→ What you need to do
Copy the data below word for word, leaving out the pictures.

►

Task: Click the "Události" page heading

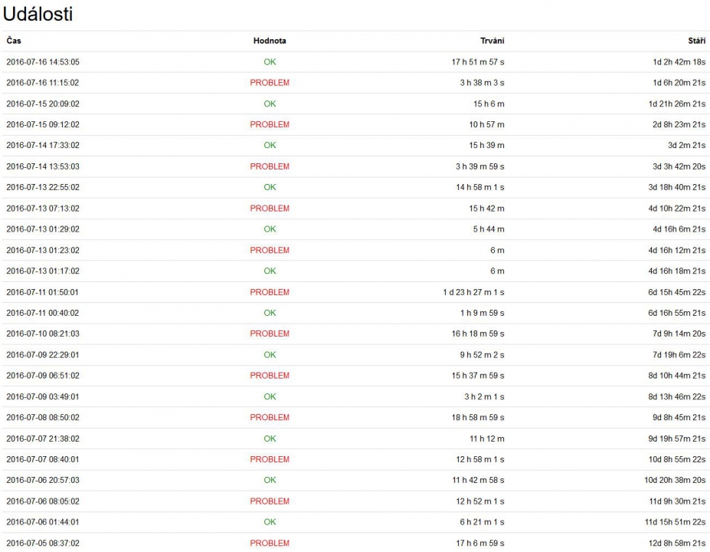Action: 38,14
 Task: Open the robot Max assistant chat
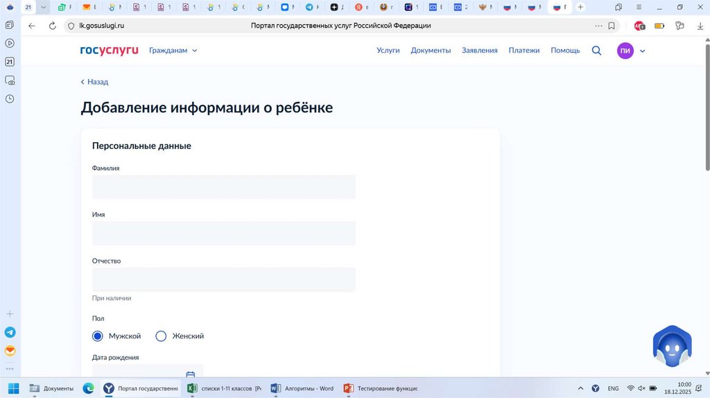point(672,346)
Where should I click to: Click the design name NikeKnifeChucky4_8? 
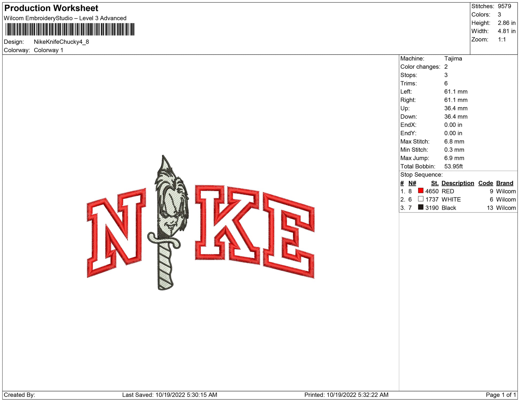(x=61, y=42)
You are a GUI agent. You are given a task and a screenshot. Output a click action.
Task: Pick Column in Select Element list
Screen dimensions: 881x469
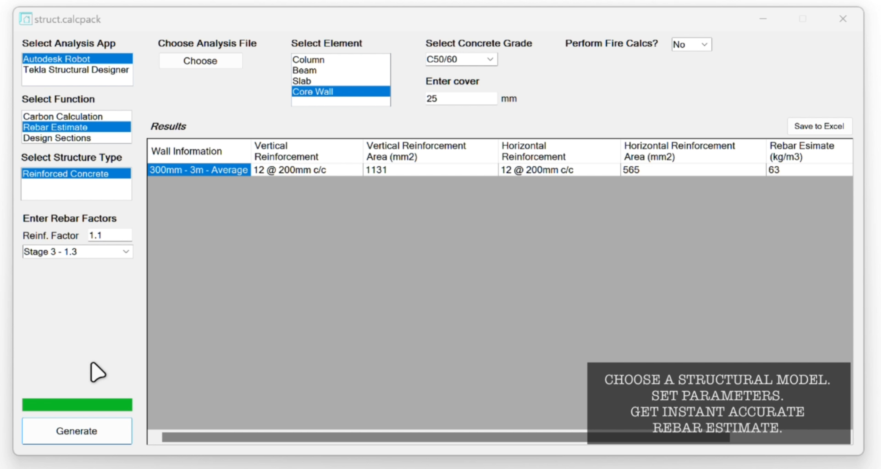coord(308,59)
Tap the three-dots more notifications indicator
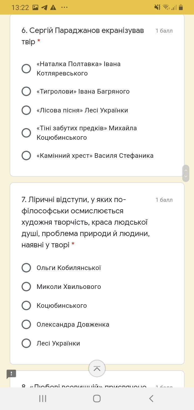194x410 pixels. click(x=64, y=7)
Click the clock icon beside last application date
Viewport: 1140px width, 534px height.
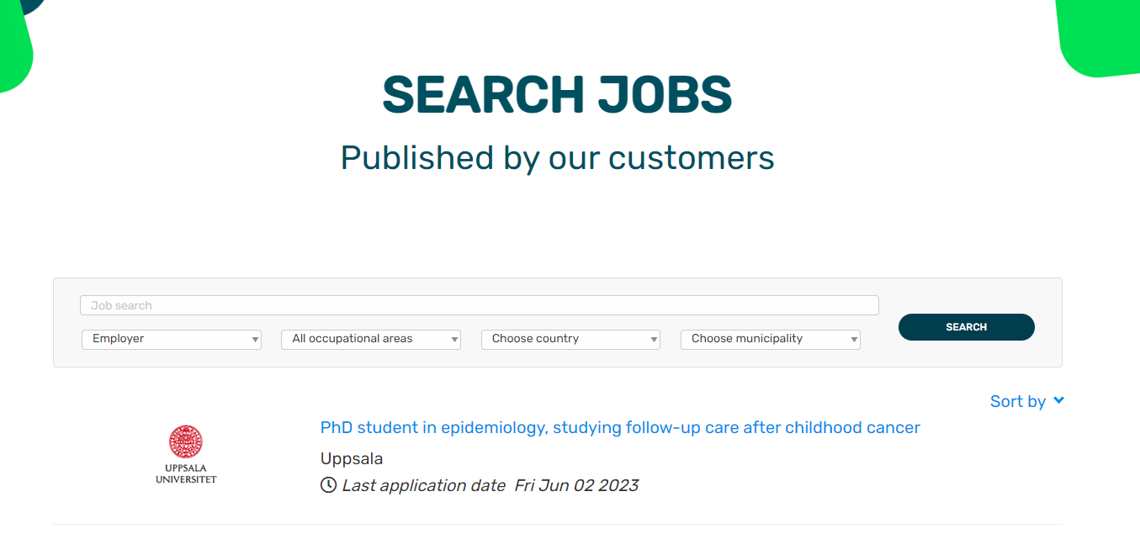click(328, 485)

◄

→ Answer to the exercise
Task: Click the "Události" page heading

Action: 38,14
 Task: Open the robot Max assistant chat
point(672,346)
Where should I click to: Click the design name NikeKnifeChucky4_8? 
(x=61, y=42)
You are a GUI agent. You are given a task and a screenshot. Output a click action.
Task: Pick Column in Select Element list
Screen dimensions: 881x469
coord(308,59)
Tap the three-dots more notifications indicator
194x410 pixels. click(x=64, y=7)
Click the clock icon beside last application date
Viewport: 1140px width, 534px height.
click(328, 485)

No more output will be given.